Please note that CER will release a thorough analysis of the judgement and its implications in the coming days.
FOR MEDIA ENQUIRIES
Please contact Lerato Balendran; lbalendran[@]cer.org.za
Link to the judgement : https://cer.org.za/wp-content/uploads/2022/03/TRUSTEES-JUDGMENT-DATED-18-MARCH-2022-1.pdf
Background and chronology of the #DeadlyAir case:
- June 2019: environmental justice group groundWork and Mpumalanga community organisation Vukani Environmental Justice Movement in Action (Vukani) launched landmark litigation demanding that government clean up the air in the Mpumalanga Highveld. groundWork and Vukani, represented by the Centre for Environmental Rights (CER), claimed that government has violated the Constitutional right to a healthy environment for the people living and working in the Highveld Priority Area (HPA), by failing to improve the deadly levels of air pollution in the HPA.
- January 2020: although it was initially due in July 2019, in accordance with the Uniform Rules of Court, the Minister of Environmental Affairs (as it was at the time) only filed a record in January 2020. The record is all the documents and all electronic records behind the decision not to concede that there is a breach of section 24(a) and that no further regulatory steps were required in addition to the tools in place.
- July 2020: the applicants supplemented the court application based on the content of the record.
- September 2020: the State Respondents filed their notice of intention to oppose this application, led by the Minister of Environmental Affairs as the first respondent.
- November 2020: the United Nations Special Rapporteur on Human Rights and the Environment, Prof David Boyd, was admitted as an amicus curiae (friend of the court) in the case by the High Court. Professor Boyd is represented by public interest law organisation Lawyers for Human Rights. His submissions focused on the relationship between a healthy environment and the protection of other basic human rights, as well as the key steps a government should take to address air pollution.

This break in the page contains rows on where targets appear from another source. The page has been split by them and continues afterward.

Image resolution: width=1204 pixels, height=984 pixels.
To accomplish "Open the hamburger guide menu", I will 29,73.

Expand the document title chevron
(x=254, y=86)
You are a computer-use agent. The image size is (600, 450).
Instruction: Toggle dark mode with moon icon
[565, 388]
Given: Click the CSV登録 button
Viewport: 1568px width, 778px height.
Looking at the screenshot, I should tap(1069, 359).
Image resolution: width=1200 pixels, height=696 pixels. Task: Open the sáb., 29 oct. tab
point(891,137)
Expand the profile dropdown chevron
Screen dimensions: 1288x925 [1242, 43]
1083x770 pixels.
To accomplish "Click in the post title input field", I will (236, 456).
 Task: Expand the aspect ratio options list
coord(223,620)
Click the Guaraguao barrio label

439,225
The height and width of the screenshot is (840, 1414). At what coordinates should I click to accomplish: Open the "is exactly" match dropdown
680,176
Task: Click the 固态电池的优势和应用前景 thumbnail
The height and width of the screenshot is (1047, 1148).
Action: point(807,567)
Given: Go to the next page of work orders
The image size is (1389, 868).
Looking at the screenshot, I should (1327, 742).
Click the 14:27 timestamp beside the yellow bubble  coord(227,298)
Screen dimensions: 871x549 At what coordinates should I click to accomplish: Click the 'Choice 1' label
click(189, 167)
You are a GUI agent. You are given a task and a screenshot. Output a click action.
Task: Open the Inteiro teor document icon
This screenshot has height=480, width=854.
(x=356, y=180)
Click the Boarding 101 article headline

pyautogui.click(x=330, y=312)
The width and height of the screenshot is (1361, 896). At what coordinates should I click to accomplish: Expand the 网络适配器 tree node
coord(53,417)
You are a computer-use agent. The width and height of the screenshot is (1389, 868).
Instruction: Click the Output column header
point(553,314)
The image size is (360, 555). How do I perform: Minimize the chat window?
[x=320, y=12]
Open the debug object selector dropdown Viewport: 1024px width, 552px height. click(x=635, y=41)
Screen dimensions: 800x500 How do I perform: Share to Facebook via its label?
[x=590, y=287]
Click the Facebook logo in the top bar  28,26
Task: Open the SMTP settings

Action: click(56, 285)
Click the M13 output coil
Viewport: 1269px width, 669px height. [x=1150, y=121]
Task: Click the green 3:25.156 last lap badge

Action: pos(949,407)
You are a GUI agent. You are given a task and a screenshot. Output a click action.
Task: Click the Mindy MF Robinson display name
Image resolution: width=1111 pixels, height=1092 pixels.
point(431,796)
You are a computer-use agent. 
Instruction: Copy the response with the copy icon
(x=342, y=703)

- January 2021: the State Respondents filed their answering affidavit (their response) to the applicant’s case. On behalf of the government respondents, Minister Creecy denied that government has failed in its duty to address the air pollution in the Mpumalanga Highveld, and explains that steps taken by government over the past three decades to reduce the air pollution in the Highveld. The Minister also set out a number of counter arguments, including how the section 24(a) right to a healthy environment should be understood and how it should be progressively realised over time.
- February 2021: the applicants filed their replying affidavit in response to the Minister’s answering affidavit. The applicants maintained that judicial remedies remained necessary and just and equitable to vindicate the rights of residents and confirmed that this application needed to proceed to a hearing in the High Court.
- March to April 2021: all the parties filed their respective heads of argument, based on affidavits previously filed with the court.
- 17-18 May 2021: virtual hearing in the Pretoria High Court before Madam Justice Collis. Justice Collis reserved judgment at the end of the day’s proceedings on 18 May 2021.
- 18 March 2022: the judgment and order are handed down by Justice Collis.